Turbine, Traditional

By By Enrie Stephens | February 21, 2011
Send Feedback

What did Robinson Helicopter Co. equip its new, five-place R66 Turbine with for avionics? You might say the company danced with the one who brought it.

After years on the drawing board, the Robinson Helicopter Co. (RHC) R66 Turbine in October 2010 was granted FAA certification. The latest in Robinson’s phenomenally successful line of single-engine helicopters, it is the first non-piston offering from the Torrance, Calif.-based company.

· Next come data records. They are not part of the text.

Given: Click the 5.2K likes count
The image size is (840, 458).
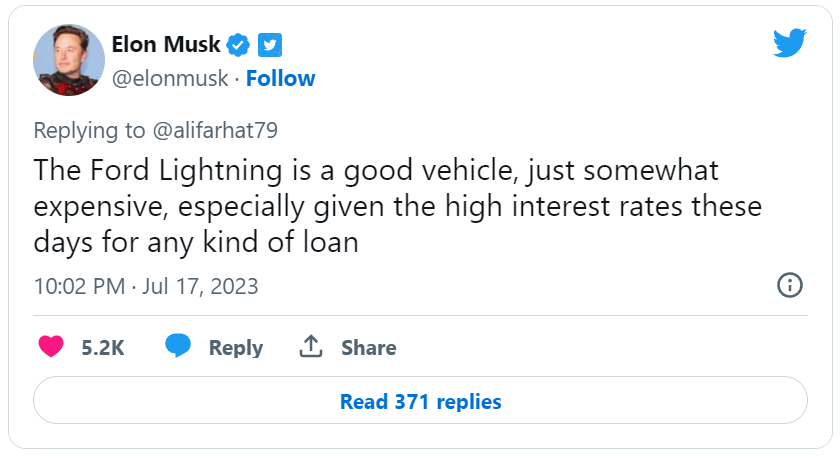Looking at the screenshot, I should pos(102,348).
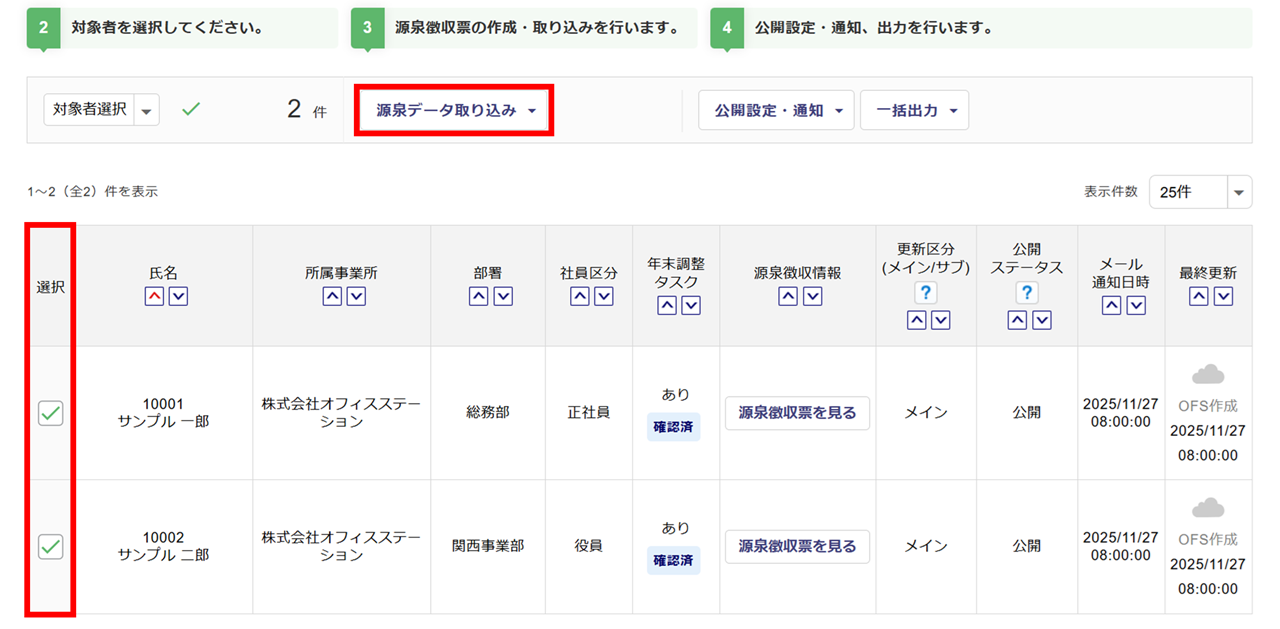Click help icon under 公開ステータス header

click(x=1027, y=293)

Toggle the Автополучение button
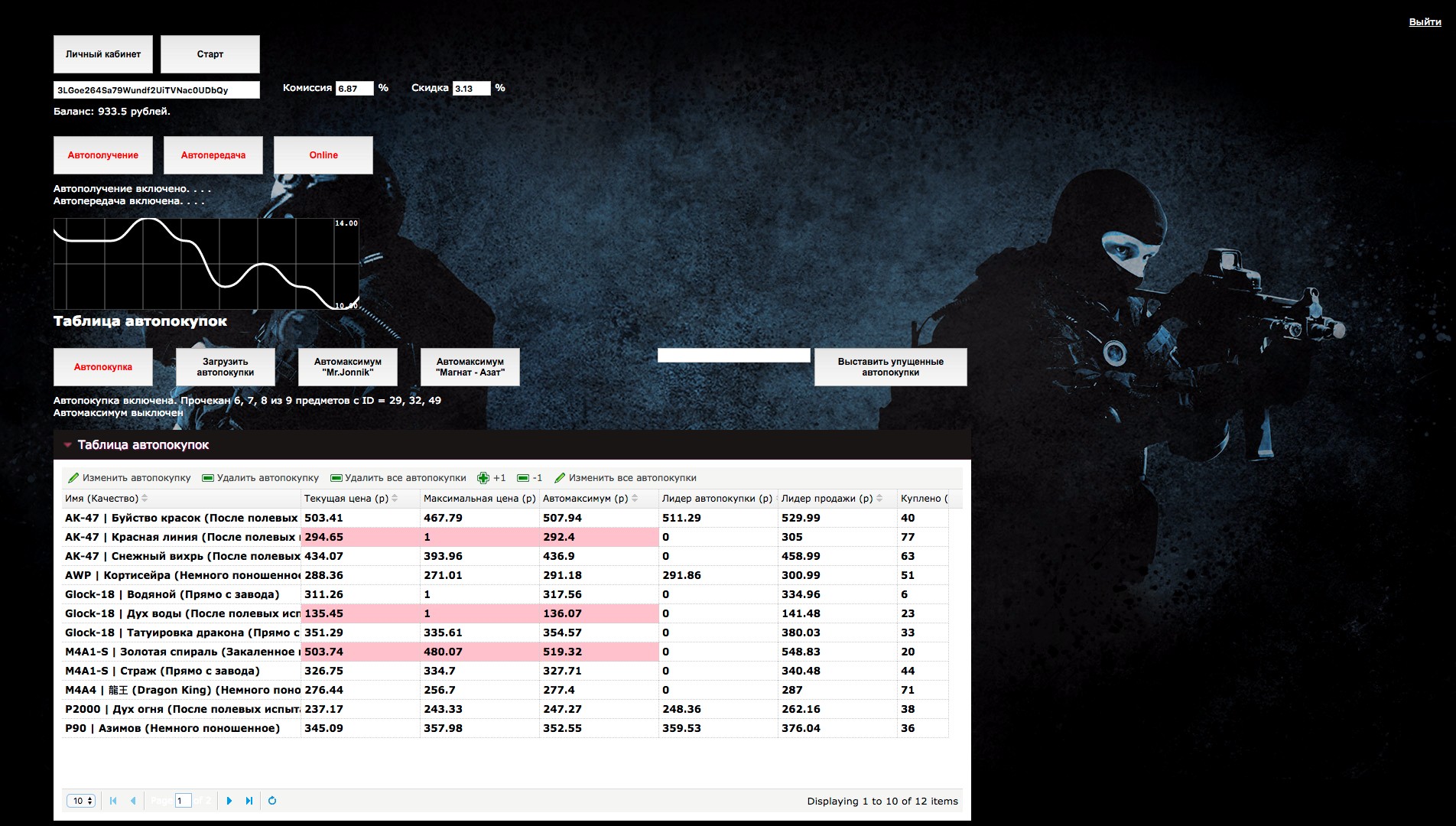click(103, 155)
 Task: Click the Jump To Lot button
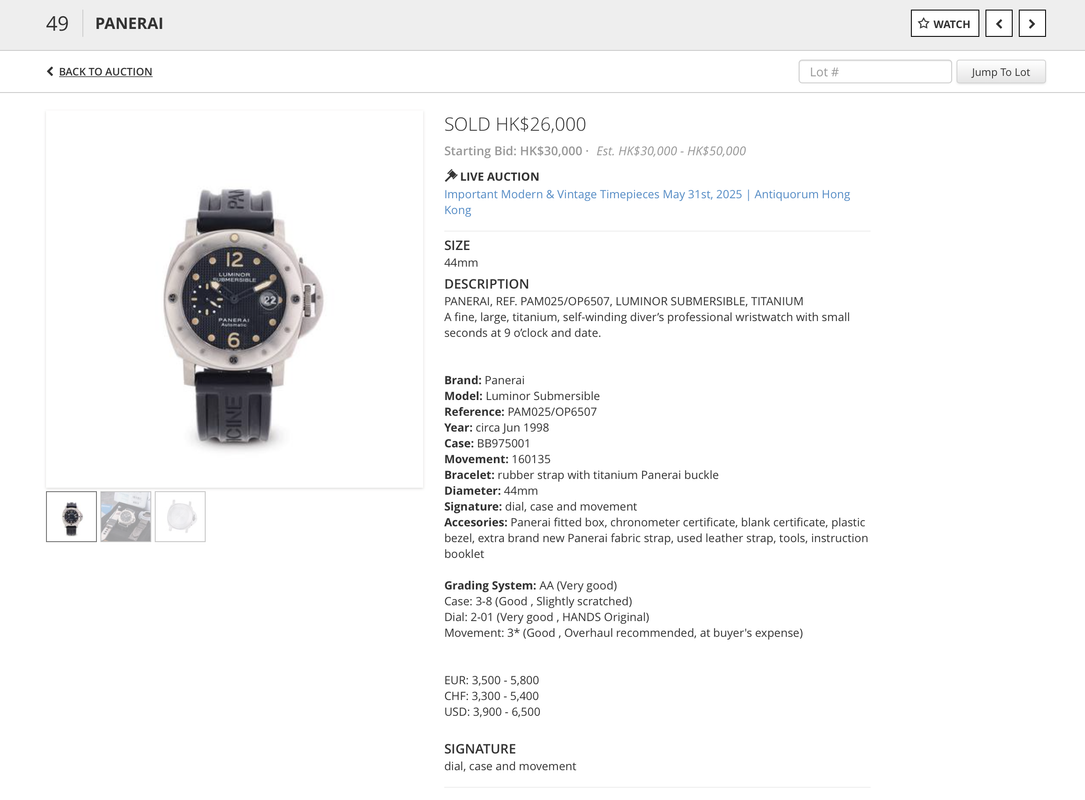coord(1001,72)
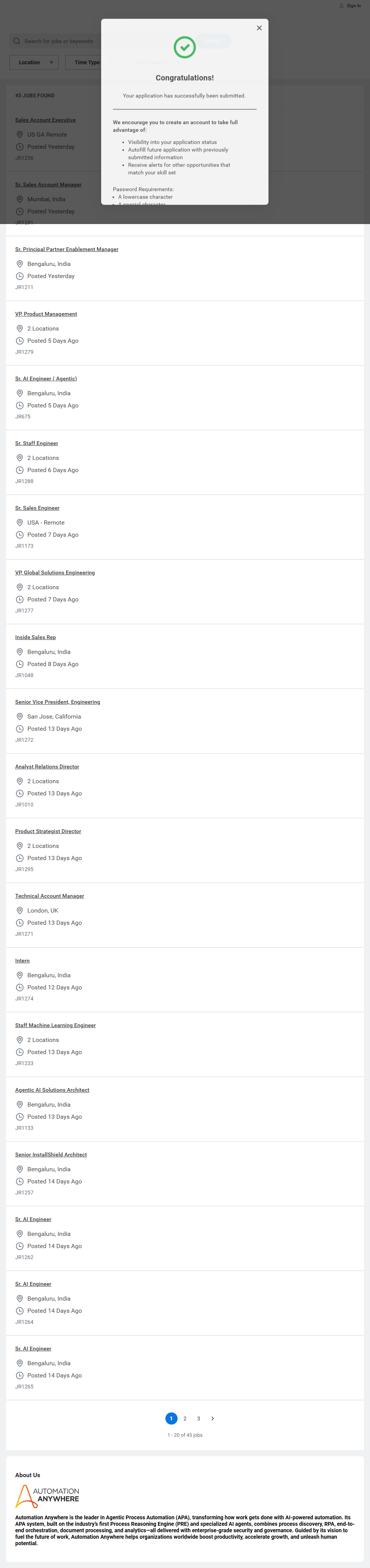The width and height of the screenshot is (370, 1568).
Task: Select page 1 in the pagination
Action: click(x=171, y=1418)
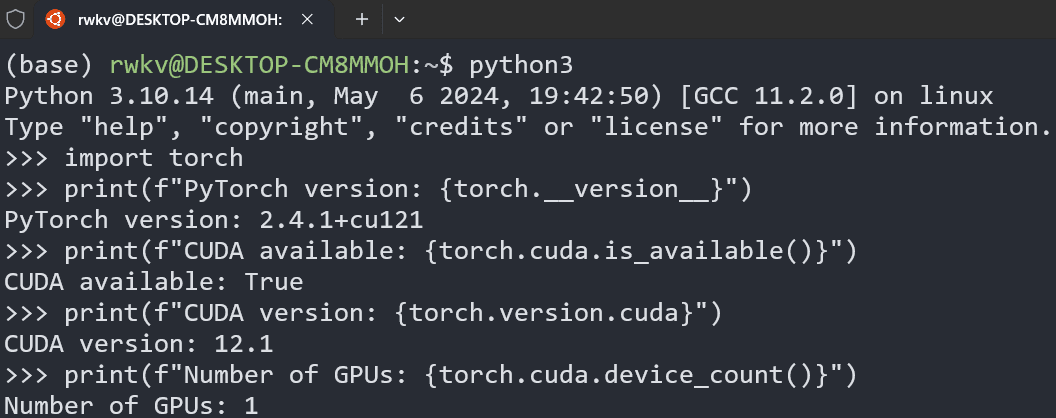The height and width of the screenshot is (418, 1056).
Task: Open a new tab with plus button
Action: pos(362,19)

Larger than its older brothers, the two-seat R22 and the four-seat R44, the five-place R66 seems poised to break all records for turbine helicopter sales.
In spite of being wider and sporting a more efficient, tapering main rotor blade than other RHC products, the outside of the R66 bears a striking resemblance to the R44, from the bottom of its spindly skids to the top of its shrouded main rotor mast. But to the continued amazement — and sometimes dismay — of many in the helicopter industry, that resemblance carries into Robinson’s signature T-handle cyclic, which has drawn as much praise for its weight-saving engineering as it has insults for looking like something out of a carnival ride.

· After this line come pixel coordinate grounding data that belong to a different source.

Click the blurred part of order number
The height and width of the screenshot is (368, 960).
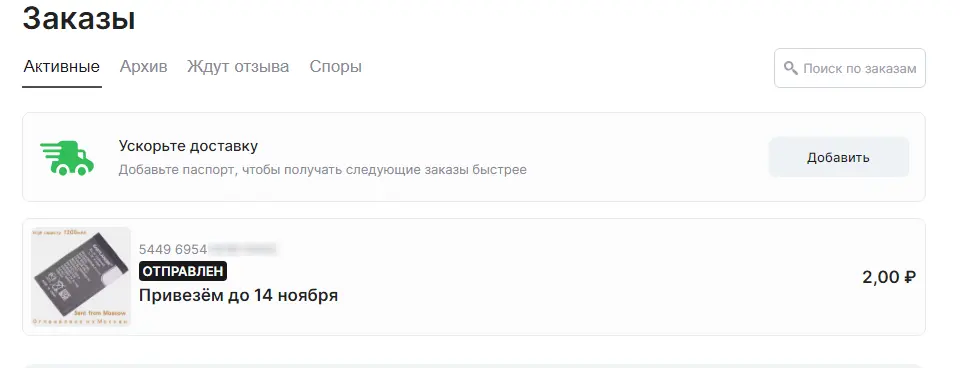pos(242,249)
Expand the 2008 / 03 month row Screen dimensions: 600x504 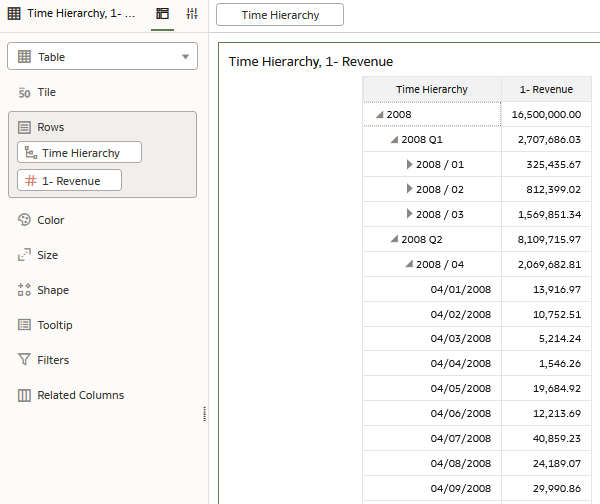pyautogui.click(x=409, y=214)
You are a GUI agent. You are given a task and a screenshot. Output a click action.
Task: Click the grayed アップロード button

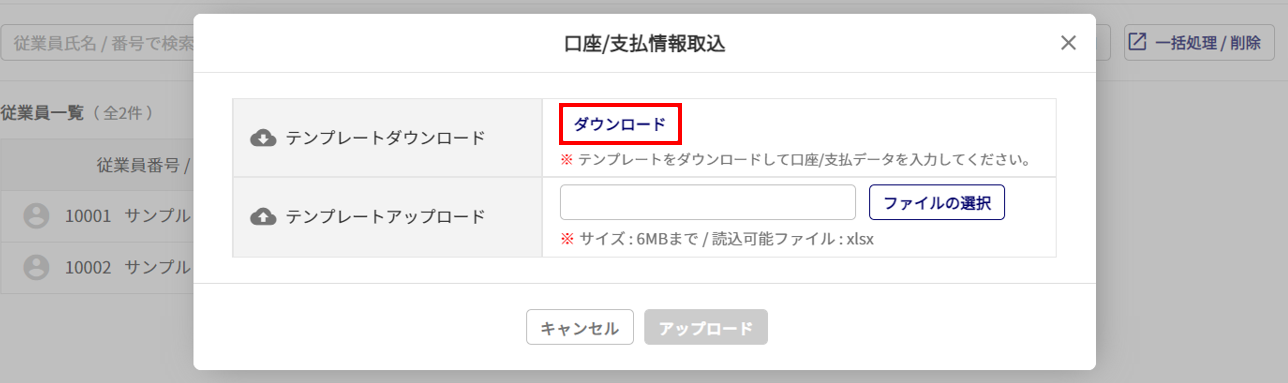pos(706,328)
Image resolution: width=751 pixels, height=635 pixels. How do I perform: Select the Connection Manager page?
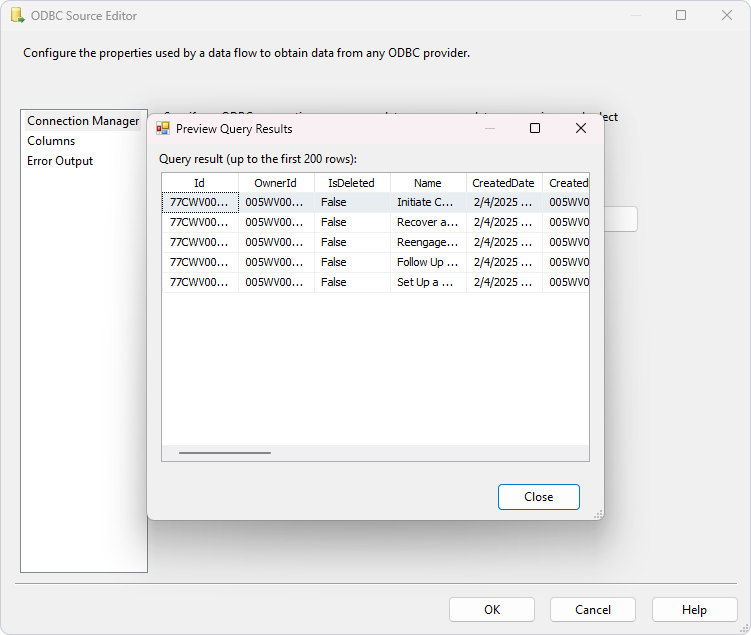tap(83, 121)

It was that feature, however, along with dozens of other innovative designs, that propelled the R44 and the R22 into the record books as arguably the most successful civil helicopters in history, primarily because of their mix of affordability and performance. The R66 stands to continue that record.
Back in 2008, when spy photos of the R66 began surfacing in the aviation world, it was difficult to make out the details of the instrument panel. And while the masses in the general aviation community wondered if a fancy glass cockpit would grace the panel of the new helicopter, industry insiders dismissed that idea immediately. Company owner Frank Robinson was a died-in-the-wool steam gauge guy.

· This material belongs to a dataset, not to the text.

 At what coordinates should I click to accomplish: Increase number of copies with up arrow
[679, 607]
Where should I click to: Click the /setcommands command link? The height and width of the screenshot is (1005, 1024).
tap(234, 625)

“I just don’t like those glass cockpits,” Robinson told me over dinner in Anaheim, Calif., back in 2009. “I’ve flown them before, and they’re too distracting.”
Robinson went on to say he believes pilots are safer in aircraft with analog instruments, because the pilot can scan them and get back outside much faster than with an electronic screen. And while at least one other company offers a two-screen instrument array with state-of-the-art multifunction displays (MFD) as an aftermarket upgrade for RHC aircraft, they were produced without Frank Robinson’s blessings, or RHC’s assistance.
So, with an MSRP of $770,000 for the base model — the lowest price of any turbine helicopter in its class currently on the market — what did RHC equip the 1,280-pound R66 with? Well, you might say it danced with the one who brought it: effective, easy-to-use, analog instruments.
Kurt Robinson, who moved up from the vice president slot within RHC to president upon his father’s recent retirement, invited me to the company’s 480,000-square-foot factory at Zamperini Field (TOA) outside of Los Angeles to take the R66’s instruments, and the rest of the aircraft, for a demonstration flight. Having flown every variant of the R22 and R44 that RHC manufactures, I was eager to take him up on the offer.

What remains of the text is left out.